İslam Düşüncesinde Amel/Eylem Nazariyesi
Amel ve Salah-2
🔸 Protestanlık, Katolik mezhebinin fevkinde yeni bir eylem anlayışı geliştirmiştir. Zira Protestanlık iki temel önermeden hareket etmiştir:
1. Ruhbanlık batıldır, çünkü o atalet ve asalaklıktır.
2. Hayırlı ameller kişiyi kurtuluşa ulaştırmaz, zira kurtuluş Allah’tan gelen bir ihsandır, insanın amellerinin karşılığı değildir. Bu yüzden inanan kimsenin kudsiyeti dünyadan kaçarak değil bizzat dünya işlerine girerek kazanması gerekir.
🔸 Protestanlıkta iş yapmak yaratıcı sıfatı açısından Tanrı’nın ameline ortak olmak demektir. Böylelikle iş, Protestanlar nezdinde en yüksek seviyedeki kutsiyet ve yüceliğe ulaşmıştır.
🔸 Bu hususu Calvin ifadelerle açıklamıştır: “Dünyada amel edenden ziyade Allah’a benzeyen başka bir şey yoktur.”
🔸 İslam’daki “kulun ameli” ile Protestanlıktaki “reformistin ameli” arasında temel farklar şunlardır:
🔸 Reformist, kendisini dünyadan koparan ruhbaniyeti terkederek ibadeti meşguliyete dönüştürür. Müslüman ise Allah’tan yardım dileyerek ve dünyayla olan bağını devam ettirerek amelini ibadete dönüştürür.
Bundan dolayı reformistin dünyaya dönüşünün “sekülerizmi” doğurmasında şaşılacak bir şey yoktur.

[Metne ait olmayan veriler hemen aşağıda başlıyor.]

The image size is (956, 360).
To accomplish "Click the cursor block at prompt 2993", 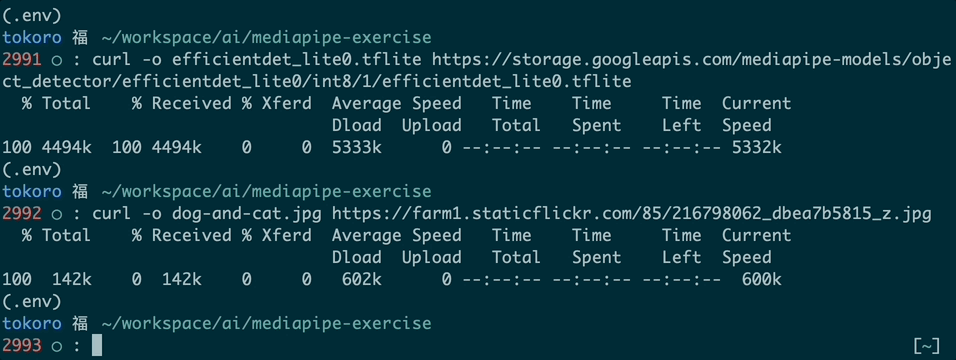I will pos(96,346).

🔸 Reformist, amelleri bizatihi kendisi için arzulamış ve dünya hayatındaki başarılarını ahiretteki kurtuluşu olarak görmüştür. Müslüman ise amellerini ibadetteki takvasına vesile kılar, dünyadaki salahını ahiretteki felahına bağlamıştır.
Bu sebeple reformistin kendisini tamamıyla yaptığı işe adamasının “kapitalizmi” doğurduğuna şaşırmamak gerekir. Reformist malı bizatihi kendisi için biriktirmeye, bütünüyle kâra yoğunlaşmaya ve servet üstüne servet biriktirmeye başlamıştır.
🔸 Reformcu, insana hizmet etmekle Tanrı’yla ortak olduğunu, hatta Tanrı’nın işlerini yaparak O’na benzediğini iddia eder. Müslüman ise Allah’ın işlerini yaparak O’na benzeme iddiasında bulunmaz, onun kimliği amel ve ameli de aslında ibadet sayıldığından kendisinin âbid Rabbinin ise mabud olması gerekir.
🔸 Amel-i sakîl (mizanda ağırlık ifade eden amel) salih ameldir. İnsan sadece Allah’a kul olduğu zaman salahı bulur. Kulluğu kendi zatında gerçekleştirmedikçe salaha erişemez.
🔸 Kulluk, insanın mahlukiyetini gerçekleştirerek kesintisiz bir şekilde amel etmesidir. Bu amel, ister ibadet ister muamelet olsun, tüm fiilleri kuşatır.
🔸 Amelin hem şeklen hem de ruhen şeriata uygun olması gerekmektedir. Buna dayanarak denilebilir ki salih insan, sahih amel ile halis mahlukiyetini gerçekleştiren kuldur.
🔸 Kulun mahlukiyeti gerçekleştirmesi kafi gelmez, merzukiyyeti de tahakkuk ettirmesi gerekir. Hâlık olarak Allah’ı kabul etmek başlı başına yeterli değildir, Allah’ın Rezzak olduğunun da kabul etmesi gerekir.
🔸 Salih insan halis mahlukiyeti ile halis merzukiyetini taayyuşi amel ile birleştiren insandır.